Culture

Making a Difference at Uber and Airbnb, the Story of a Reliability Engineer

5 Jan 2021 1:56pm, by

Welcome to The New Stack Makers: Scaling New Heights, a series of interviews, conducted by Scalyr CEO Christine Heckart, that cover the challenges engineering managers have faced when scaling architectures to support the demands of the business.

Uber. Recall the company in 2017, the management, the scale, and the post by then Uber engineer Susan Fowler, which detailed her terrible run-in with the workplace sexism that plagued the company at the time. Uber had scalability issues to confront, but also, less known at the time, was crippled by serious HR issues as well, ones that left Fowler, an invaluable microservices expert, totally alienated from the company.

Site Reliability Engineering was new to Uber, as the company’s engineers were still developing microservices that broke off from what she describes as its “monolithic” API. It was an exciting time to be at Uber. She chose a team to work with that would play to her expertise. And then the troubles started. Her manager said he was looking for women to have sex with. From that point, it just got worse. Fowler captured her experience in her subsequent book “Whistleblower.”


Scaling New Heights EP #8 – Making a Difference at Airbnb, the Story of a Reliability Engineer

Also available on Apple Podcasts, Google Podcasts, Overcast, PlayerFM, Pocket Casts, Spotify, Stitcher, TuneIn

In this interview with Heckart, Donald Sumbry, who was at Uber then and now heads reliability engineering at Airbnb, was not aware of the issues internally at Uber, due, he says, to the work and all the technical problems that needed resolving.

“In early 2017, we had the Susan Fowler blog post, and one of the things I remember the most was that some of what was what had happened was actually a surprise to me,” Sumbry said, “And I realized that I was so knee-deep in the work that I was doing, that there were so many problems to solve. And we attracted the type of people that just jumped into a problem. And you know, you know, spend all your time trying to solve it the right away, that it was sort of easy to miss some of the things that were happening around you.”

“And if there’s one big lesson I’ve learned from that, it’s that you got to pay attention to everything, you can’t be super focused on, you know, one specific problem,” Sumbry said.
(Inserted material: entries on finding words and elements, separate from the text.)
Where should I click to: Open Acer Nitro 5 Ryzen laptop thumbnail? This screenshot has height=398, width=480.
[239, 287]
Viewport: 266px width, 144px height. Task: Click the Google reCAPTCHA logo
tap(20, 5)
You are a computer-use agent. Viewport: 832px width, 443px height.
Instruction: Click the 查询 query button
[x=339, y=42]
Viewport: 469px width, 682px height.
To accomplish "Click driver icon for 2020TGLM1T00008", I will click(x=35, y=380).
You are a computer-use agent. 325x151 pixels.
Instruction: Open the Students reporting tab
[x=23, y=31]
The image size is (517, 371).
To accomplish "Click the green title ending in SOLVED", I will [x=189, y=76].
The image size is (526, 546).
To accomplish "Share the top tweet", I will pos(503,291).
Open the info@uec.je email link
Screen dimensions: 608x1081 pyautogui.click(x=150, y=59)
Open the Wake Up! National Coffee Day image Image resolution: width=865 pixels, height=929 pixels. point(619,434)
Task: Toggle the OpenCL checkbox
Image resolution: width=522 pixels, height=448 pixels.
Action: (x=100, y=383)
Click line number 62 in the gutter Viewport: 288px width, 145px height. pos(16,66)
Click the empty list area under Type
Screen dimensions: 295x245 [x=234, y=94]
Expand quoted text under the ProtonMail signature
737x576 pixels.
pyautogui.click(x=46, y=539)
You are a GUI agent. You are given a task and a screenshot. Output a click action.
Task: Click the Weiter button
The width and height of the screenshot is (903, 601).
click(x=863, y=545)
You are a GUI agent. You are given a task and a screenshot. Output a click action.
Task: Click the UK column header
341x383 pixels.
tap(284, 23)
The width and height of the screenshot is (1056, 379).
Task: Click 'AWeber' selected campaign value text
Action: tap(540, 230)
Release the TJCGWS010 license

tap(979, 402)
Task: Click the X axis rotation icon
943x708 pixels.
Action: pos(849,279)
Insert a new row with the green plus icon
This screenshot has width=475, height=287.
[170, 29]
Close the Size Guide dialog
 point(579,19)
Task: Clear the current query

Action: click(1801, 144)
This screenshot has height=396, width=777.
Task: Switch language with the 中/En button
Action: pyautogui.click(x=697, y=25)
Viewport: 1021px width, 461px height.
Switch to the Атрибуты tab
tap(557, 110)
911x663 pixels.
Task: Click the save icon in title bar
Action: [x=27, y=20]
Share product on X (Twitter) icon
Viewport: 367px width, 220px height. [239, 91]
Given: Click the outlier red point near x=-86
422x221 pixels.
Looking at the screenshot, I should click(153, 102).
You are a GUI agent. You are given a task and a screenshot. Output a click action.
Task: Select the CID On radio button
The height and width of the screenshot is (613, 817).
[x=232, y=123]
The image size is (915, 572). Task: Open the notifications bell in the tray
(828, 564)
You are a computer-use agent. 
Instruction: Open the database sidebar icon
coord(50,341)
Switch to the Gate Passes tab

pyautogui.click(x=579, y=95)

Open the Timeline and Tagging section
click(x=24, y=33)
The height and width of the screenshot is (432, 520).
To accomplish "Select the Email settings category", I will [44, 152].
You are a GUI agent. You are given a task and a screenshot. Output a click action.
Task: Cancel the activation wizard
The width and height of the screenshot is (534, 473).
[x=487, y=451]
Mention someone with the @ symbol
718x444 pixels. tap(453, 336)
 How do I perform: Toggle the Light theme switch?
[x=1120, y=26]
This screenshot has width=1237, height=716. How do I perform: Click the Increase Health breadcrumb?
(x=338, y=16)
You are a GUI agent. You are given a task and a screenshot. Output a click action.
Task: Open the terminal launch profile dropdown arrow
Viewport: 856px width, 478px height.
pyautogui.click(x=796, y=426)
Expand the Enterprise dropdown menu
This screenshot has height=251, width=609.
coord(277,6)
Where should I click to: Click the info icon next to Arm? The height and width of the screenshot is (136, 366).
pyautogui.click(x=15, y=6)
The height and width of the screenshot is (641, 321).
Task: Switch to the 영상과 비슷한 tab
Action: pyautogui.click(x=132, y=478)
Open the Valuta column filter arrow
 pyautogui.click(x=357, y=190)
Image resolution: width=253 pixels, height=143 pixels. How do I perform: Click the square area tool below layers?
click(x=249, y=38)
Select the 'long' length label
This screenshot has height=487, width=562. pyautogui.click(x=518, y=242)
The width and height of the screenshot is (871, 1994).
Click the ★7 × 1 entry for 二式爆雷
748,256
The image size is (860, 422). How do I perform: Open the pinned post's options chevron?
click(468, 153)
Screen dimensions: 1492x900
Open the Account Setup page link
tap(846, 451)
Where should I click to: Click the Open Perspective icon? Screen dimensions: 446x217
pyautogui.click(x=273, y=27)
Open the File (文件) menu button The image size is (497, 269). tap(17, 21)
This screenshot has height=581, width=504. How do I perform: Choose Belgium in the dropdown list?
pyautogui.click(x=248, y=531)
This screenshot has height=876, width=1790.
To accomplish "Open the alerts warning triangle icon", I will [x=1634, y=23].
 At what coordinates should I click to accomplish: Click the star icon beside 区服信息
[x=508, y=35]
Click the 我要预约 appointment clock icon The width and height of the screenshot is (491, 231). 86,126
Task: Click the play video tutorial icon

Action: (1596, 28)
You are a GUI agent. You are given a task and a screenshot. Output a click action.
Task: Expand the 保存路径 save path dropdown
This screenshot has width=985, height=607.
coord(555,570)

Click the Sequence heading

“But that said, you know, there’s a lot of people like me that spent a lot of time over, you know, the next few years, really working hard to improve the culture at Uber to really help implement positive changes,” Sumbry said. “I’m really, really proud of a lot of stuff that we did there over the years. You know, I feel like I’m one of those people that left it in a much better situation after I left them before I started there. You know, I’m definitely really proud of that.”

As a reliability engineer, there were challenges in reporting on a single, global availability metric from the thousands of microservices Uber was running. To measure and report on the availability of the infrastructure proved to be a lot of work. It had been attempted three times before without success.

It took a year but Sumbry and his team did it — they provided a way to show the global availability in a clean way.

“Now I see that the industry, in general, is now moving towards measuring availability in the same way,” Sumbry said, “And so I think to an extent we were a little bit ahead of everyone else. And now, you know, everyone else is kind of catching up right now. So that was awesome.”

Today, the contrast between Uber and Airbnb is in terms of the requirements of scale-out architecture with deeper contrasts in the business dynamics. Uber is a transactional business, the customer experience is often just about 15 minutes. For an Airbnb customer, it’s a relationship, a brand experience with often the cost to the customer of several hundred dollars.

Joining Airbnb, Sumbry brought what he learned at Uber about looking at the big picture. He also learned to avoid the savior complex. Every company is different, no matter how much it may seem that the engineer has seen it all and can solve all the problems.

“So you know, as you’re taking everything in on that big meta-level, you have to understand what’s different about the company that you’re at, take the time to actually learn that, and then apply your own unique knowledge and experience on top of that, as well,” Sumbry said.And so I’m definitely keeping that in mind today. If I could have helped do that at Uber, like back in the day as well, you know, it would be one of those things I, I probably just tweak a little bit or change as well.”